Un matin, le vieux chef se rend à la station et trouve son « élève », une pioche à la main, en train de creuser un trou. Intrigué, il s’enquiert :

— Que fais-tu là ?

— Je creuse un puits pour trouver de l’eau. Peut-être Dieu nous en enverra-t-il de la fraîche, d’en bas !

John Paton souffre beaucoup du manque d’eau à Aniwa. Il en tombe très rarement et celle qu’il utilise, avec parcimonie, est à peine potable car on doit la conserver dans des conditions d’hygiène déplorables. Les natifs, eux, ne sont nullement éprouvés par cela. Il leur faut si peu d’eau pour leurs besoins personnels. Pour eux, pas de toilette ou de lessive à faire. Et quant à la boisson, ils préfèrent le liquide sain et rafraîchissant de la noix de coco qui abonde dans l’île.

C’est pour cette raison que l’infatigable écossais a entrepris de creuser un puits près des bâtiments de la Mission. Conscient de son incompétence en la matière, il compte sur son Seigneur pour conduire à bien sa recherche.

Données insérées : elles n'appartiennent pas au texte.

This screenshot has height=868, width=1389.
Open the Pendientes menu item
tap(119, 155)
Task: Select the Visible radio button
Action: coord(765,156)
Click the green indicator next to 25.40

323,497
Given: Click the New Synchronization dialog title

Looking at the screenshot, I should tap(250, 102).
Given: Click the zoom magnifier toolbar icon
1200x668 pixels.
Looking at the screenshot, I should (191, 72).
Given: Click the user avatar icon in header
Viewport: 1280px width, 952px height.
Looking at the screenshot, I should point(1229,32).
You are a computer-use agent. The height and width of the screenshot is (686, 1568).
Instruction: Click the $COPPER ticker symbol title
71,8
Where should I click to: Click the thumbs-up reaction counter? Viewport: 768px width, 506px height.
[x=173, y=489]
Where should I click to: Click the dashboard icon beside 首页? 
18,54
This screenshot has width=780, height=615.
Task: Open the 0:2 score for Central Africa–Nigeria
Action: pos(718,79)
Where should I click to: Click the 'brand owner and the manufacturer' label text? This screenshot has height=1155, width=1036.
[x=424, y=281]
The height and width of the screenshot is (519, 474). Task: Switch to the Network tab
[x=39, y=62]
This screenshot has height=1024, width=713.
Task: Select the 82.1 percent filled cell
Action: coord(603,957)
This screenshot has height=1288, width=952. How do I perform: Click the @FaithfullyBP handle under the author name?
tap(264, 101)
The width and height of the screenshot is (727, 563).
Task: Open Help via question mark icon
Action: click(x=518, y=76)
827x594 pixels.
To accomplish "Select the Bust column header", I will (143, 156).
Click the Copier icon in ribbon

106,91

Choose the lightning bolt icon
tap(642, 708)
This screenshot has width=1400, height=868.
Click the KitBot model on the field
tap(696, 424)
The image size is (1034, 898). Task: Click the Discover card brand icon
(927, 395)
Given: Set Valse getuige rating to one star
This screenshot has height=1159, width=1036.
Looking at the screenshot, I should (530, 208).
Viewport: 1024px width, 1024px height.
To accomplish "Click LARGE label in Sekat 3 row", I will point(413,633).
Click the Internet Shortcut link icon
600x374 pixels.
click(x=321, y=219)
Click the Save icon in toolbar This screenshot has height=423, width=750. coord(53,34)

— J’espère tomber sur une nappe d’eau.

— Oh ! Missi, reproche le vieux chef. Sois raisonnable. Attends donc que la pluie tombe du ciel. Nous en recueillerons pour toi deux ou trois tonneaux.

— Tu sais bien que la sécheresse est très grande, poursuit Paton. Il faut se procurer de l’eau coûte que coûte si nous ne voulons pas périr ou… partir. C’est vital pour nous.

— Jamais de la vie, Missi. Tu ne dois pas nous quitter. Mais tu sais bien que la pluie ne vient que d’en haut. Comment peux-tu en attendre d’en bas ?

Paton oubliait que cet homme n’avait jamais vu de puits et donc, ignorait totalement l’existence de nappes souterraines.

— Dans mon pays, en Écosse, explique-t-il, l’eau fraîche jaillit de la terre. Et j’ose croire qu’il en sera de même ici. Il n’y a pas de raison qu’il en soit autrement.

Le vieux chef est sceptique :

— Tu deviens fou, Missi ! J’espère que tu ne diras à personne que tu cherches de l’eau sous terre. On se moquerait de toi et l’on ne te prendrait plus au sérieux. Ni ton message.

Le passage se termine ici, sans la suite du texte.